Per una fortuita coincidenza di lettura le stesse primitive domande che si fa il bambino di Peter Handke, Elogio dell’infanzia, le trovo nel bambino di 95 anni di Jean d’Ormesson (Che cosa strana è il mondo – Edizioni Clichy 2015). E probabilmente sono quelle che si fa il bambino che è in noi. E più noi cresciamo, più il bambino interiore si sveglia, e più queste domande si fanno insistenti. Restano domande senza risposte plausibili. “Risposta non c’è o forse chi lo sa, caduta nel vento sarà”, cantava Bob Dylan. E ancora sono le stesse domande che si fecero i primi uomini quando presero coscienza di sé dando inizio alla storia della filosofia. È il mistero che ci accompagna dalla nascita e di cui ne abbiamo consapevolezza esistenziale quando la percezione soggettiva dello scorrere dei nostri anni ha una improvvisa accelerazione. «Nessun uomo è un’isola completa in se stessa – scriveva John Donne circa quattrocento anni fa – ogni essere umano è una parte del continente, una parte del tutto. Non chiedere mai per chi suona la campana: suona per te». E ognuno deve dare la sua risposta personale al significato del rintocco della campana: È un allarme?, Una chiamata a raccolta?, Un messaggio di morte?
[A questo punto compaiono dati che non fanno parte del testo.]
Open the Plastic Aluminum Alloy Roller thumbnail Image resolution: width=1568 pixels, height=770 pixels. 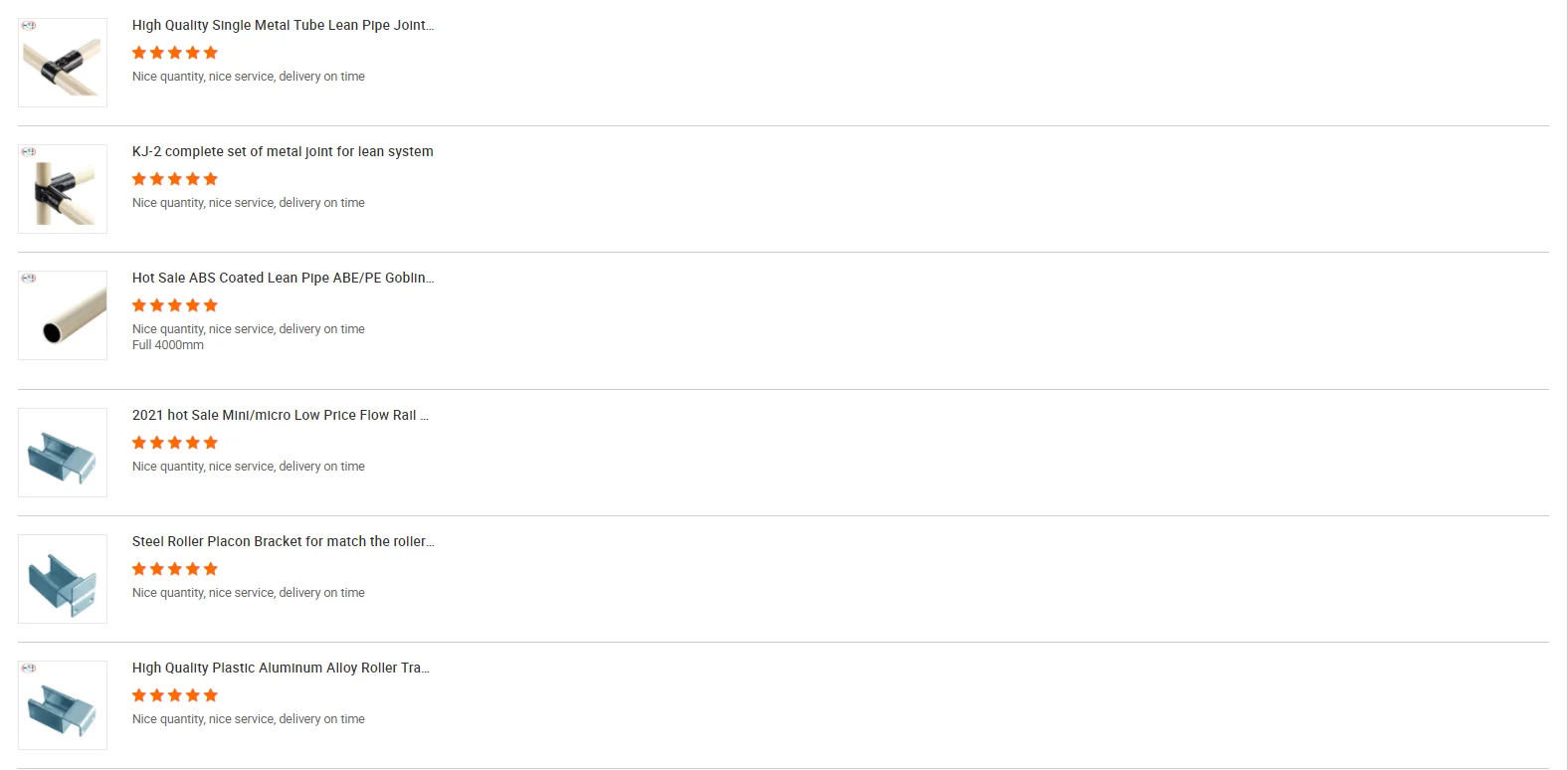[x=63, y=705]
O un rintocco di gioia?

Comunque suona per te, per ognuno di noi. Per me il rintocco è un segnale di allarme collettivo, epocale, di catastrofe avvenuta. Confesso che mi sento impotente a rispondere alla chiamata, probabilmente perché sono scettico che si possa cambiare il mondo e gli uomini, convinto che dopo la tempesta, non saranno più saggi e più umani. Ritorneranno ad essere quelli di prima, quelli di sempre, “Sei ancora quello della pietra e della fionda, uomo del mio tempo”, ognuno baderà a se stesso, ai suoi interessi, al suo tornaconto, alle sue personali passioni maligne. In attesa del prossimo rintocco della campana.
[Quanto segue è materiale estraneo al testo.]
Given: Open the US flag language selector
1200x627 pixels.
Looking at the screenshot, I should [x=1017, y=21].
Io mi auguro che da questa esperienza traumatica possa sbocciare almeno la speranza della fratellanza, che è possibile coltivare nel piccolo orticello di casa, riconoscendo nell’estraneo che bussa alla mia porta un fratello sfortunato che chiede aiuto. E non è cosa facile come può sembrare, perché è un andare controcorrente.
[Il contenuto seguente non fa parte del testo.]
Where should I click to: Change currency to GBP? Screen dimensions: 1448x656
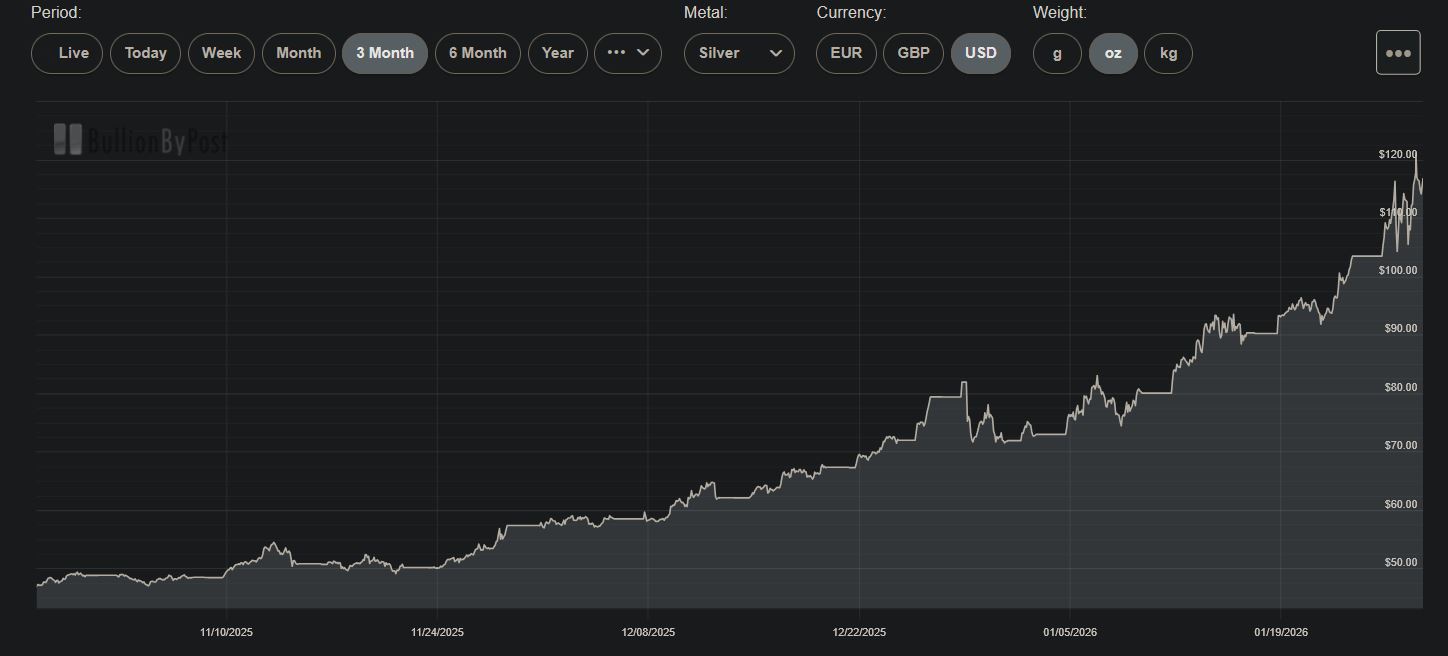pos(913,53)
Infine mi auguro ancora che questa esperienza di forzata clausura ci aiuti a riscoprire il valore e il senso dello stare in casa, anche se può sembrare paradossale che da un limite, da un obbligo possa nascere qualcosa di positivo. Ma potrebbe essere riscoperto il sentimento e il valore di vicinanza non soltanto quella fisica e sociale, ma soprattutto quella relazionale. Ci siamo abituati a vivere gradualmente un tempo e una vita fatti di chiusura, di isolamento, di sordità, di alienazione. Ognuno chiuso nel suo mondo interiore, sconosciuto a se stesso e all’atro, quello che appare è una immagine di sé e dell’altro sempre più sbiadita e forse non più riconosciuta, e senza risposta: “come può essere che io, che sono io,/non c’ero prima di diventare,/e che, una volta, io, che sono io,/non sarò più quello che sono?”. Perché negarci in questo tempo di vicinanza obbligata di riprendere il filo del legame relazionale e scoprire reciprocamente all’altro la faccia sconosciuta che nel tempo della lontananza è cambiata, che non è più quella di prima.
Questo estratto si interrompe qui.